The first case would require that the annual number of births in the U.S. drop from the present 4.1 million to 2.4 million. There are approximately 5 million marriages per year in the U.S., so that the requirement of 2.4 million births per year ius essentially the same as saying "One child per family," which one recognizes as the policy of the very coercive government of the Peoples' Republic of China. The government of China has recognized that the population of China is too large to be supported adequately and that population growth interferes with economic growth. They have taken draconian measures to try to stop population growth so that they can have the economic growth that will yield better lives for their people.

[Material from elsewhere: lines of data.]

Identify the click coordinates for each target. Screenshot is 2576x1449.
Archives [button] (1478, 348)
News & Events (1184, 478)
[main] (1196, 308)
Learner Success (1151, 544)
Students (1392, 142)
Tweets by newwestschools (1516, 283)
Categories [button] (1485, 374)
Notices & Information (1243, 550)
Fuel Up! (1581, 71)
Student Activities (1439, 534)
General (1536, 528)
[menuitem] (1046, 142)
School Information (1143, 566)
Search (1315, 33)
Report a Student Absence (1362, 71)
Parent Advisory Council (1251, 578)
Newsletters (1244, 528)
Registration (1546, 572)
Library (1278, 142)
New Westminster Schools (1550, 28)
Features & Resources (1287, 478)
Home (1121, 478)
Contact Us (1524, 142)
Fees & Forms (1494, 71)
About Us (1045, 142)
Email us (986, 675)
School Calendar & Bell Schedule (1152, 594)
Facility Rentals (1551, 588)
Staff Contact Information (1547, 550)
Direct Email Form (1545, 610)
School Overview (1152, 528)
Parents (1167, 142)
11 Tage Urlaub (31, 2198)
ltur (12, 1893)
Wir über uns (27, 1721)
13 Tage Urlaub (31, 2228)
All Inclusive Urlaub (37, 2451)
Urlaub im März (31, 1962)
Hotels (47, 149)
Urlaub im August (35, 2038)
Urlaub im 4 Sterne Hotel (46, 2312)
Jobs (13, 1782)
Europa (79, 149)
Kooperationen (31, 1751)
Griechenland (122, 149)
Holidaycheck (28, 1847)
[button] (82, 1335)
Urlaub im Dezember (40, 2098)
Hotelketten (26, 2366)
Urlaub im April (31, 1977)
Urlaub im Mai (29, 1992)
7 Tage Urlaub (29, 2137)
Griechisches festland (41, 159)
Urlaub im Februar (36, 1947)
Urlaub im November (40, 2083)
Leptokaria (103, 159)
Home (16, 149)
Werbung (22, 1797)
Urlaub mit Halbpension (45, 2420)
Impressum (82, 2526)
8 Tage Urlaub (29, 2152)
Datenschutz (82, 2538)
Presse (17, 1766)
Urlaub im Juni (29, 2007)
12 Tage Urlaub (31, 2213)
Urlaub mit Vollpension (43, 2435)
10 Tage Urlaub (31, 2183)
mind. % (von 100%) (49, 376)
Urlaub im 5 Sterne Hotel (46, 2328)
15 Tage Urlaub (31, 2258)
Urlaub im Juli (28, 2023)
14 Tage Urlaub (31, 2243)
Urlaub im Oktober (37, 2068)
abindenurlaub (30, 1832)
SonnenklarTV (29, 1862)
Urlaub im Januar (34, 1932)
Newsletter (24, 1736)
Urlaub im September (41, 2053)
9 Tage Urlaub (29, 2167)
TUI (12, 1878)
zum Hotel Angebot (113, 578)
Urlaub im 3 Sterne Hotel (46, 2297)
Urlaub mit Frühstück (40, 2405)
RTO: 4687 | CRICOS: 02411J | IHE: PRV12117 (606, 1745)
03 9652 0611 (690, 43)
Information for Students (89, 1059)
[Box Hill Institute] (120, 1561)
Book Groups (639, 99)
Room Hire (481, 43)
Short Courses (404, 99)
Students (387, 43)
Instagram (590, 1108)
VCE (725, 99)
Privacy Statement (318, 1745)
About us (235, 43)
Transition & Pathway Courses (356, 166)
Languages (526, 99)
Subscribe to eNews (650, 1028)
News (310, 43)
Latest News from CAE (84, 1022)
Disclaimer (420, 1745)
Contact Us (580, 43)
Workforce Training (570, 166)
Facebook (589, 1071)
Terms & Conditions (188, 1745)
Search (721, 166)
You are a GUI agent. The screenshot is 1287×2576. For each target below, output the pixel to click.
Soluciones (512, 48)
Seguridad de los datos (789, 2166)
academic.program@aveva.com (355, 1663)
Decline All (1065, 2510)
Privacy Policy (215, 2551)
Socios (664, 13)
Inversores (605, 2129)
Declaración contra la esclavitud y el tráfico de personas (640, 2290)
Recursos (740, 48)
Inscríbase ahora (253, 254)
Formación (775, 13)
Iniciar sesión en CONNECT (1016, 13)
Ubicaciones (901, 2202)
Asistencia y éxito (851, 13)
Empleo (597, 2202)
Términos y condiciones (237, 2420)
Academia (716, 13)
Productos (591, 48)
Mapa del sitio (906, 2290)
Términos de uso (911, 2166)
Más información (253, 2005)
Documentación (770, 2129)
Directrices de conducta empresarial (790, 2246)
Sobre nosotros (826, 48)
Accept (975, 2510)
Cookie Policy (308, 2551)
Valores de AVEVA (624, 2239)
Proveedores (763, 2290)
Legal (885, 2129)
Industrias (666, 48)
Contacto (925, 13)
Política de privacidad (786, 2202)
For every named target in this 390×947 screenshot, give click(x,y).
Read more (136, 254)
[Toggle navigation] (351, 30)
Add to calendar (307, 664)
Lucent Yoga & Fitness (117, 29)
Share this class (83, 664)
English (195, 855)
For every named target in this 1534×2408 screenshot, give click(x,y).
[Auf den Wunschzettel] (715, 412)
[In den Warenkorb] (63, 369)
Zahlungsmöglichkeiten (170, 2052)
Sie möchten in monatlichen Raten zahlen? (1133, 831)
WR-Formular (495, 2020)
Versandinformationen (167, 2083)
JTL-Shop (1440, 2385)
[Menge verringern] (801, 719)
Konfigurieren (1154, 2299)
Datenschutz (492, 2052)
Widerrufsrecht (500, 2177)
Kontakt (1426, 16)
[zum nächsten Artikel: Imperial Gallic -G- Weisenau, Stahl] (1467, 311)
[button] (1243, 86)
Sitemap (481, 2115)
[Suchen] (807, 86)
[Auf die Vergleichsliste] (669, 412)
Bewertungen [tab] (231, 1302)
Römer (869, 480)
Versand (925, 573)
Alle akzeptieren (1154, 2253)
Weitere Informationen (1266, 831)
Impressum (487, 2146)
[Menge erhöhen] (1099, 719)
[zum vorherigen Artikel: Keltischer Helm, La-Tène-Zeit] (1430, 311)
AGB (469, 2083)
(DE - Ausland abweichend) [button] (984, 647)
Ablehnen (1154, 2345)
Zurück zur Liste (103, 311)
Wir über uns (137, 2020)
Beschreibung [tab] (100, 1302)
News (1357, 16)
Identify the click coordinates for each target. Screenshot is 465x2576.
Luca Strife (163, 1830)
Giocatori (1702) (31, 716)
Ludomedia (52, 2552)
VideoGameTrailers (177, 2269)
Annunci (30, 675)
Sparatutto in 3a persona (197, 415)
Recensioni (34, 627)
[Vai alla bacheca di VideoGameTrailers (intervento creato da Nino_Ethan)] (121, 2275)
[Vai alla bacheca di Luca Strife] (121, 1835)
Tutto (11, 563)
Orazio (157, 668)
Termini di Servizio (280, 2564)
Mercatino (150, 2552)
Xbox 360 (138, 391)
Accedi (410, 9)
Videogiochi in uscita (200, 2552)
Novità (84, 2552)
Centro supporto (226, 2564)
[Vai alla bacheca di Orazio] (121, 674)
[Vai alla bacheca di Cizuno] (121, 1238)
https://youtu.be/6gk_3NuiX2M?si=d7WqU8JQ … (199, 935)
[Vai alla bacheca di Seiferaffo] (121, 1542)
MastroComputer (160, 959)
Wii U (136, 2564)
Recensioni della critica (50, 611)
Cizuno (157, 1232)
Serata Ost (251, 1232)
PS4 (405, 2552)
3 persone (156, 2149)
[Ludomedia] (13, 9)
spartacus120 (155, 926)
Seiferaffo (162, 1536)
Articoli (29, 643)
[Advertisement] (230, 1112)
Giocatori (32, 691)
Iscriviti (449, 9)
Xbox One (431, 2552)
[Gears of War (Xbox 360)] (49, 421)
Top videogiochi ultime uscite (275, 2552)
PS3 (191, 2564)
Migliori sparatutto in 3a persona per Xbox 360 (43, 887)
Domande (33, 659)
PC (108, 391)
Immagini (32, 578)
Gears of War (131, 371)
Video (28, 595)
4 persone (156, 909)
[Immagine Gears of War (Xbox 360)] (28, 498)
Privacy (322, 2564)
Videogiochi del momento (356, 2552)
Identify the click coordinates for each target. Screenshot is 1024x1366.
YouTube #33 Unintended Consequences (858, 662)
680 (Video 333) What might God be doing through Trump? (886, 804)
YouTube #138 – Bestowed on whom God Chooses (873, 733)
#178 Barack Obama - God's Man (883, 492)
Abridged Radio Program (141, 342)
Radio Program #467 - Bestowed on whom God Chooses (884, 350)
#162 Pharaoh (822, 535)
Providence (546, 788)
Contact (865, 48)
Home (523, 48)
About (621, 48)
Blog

If the U.S. chose the option of zero immigration and one child per family, then, the U.S. could maintain zero population growth by gradually raising the one child per family to 2.1 children over the next 70 years, and by holding it at 2.1 thereafter.

Stabilization Through Immigration Reform

This brings us to the immigration debate. Currently a third to half of the U.S. population growth involves immigration, legal and illegal. Throughout the world, growing populations are living in misery. What would happen if one billion of the world's 5 to 6 billion people were free to migrate to the United States? This would increase the U.S. population by about a factor of five! Where you see one person now, you would see five people.

In the world and in the U.S. we have severe and growing social, resource, environmental and fiscal problems at every level of society. It is clear that population growth in the past century has not solved any of these problems; in fact it has made them all worse. The U.S. does not have the jurisdiction to solve the world's problems, but we have the jurisdiction and the responsibility to solve our own problems. Stopping U.S. population growth provides us with the best way to solve these problems humanely.

Some argue that we are a nation of immigrants: "We have always had immigration, so we should always have immigration." This is an example of what might be called the free-fall illusion. If one leaps from the top of the Empire State Building, the first five or six seconds of free fall are wonderfully exhilarating. But after about eight seconds, the free fall is interrupted by the pavement, and this interruption makes the future very different from the past. In mathematical terms, the pavement is a boundary condition which determines that the equation describing the free-fall cannot describe it forever.

In the same way, population growth cannot continue forever. The finite resources upon which we depend for survival are the boundary condition that limits the size of the population that can be sustained. Lowering fertility rates, and stopping or reducing immigration should be seen as two essential elements of a comprehensive national survival strategy.

To have the benefits of zero population growth for ourselves, our children, our grandchildren,we have three choices. We can:

(1) Voluntarily limit births and immigration to achieve zero population growth;

(2) Continue on the present path until our population is so large that draconian measures become necessary to stop the growth of population;

(3) Do nothing and let nature stop the growth through disease, starvation, war and pestilence. If humans do not solve the problem, nature will.

Population momentum determines that many consequences of today's reproductive choices and immigration policies will be borne by future generations. Perhaps this is one reason why we delay addressing our problem. The present generation still has the luxury of making a voluntary choice to achieve stability by stopping U.S. population growth. In a world that may have already exceeded its limits, the resource in shortest supply could well be time.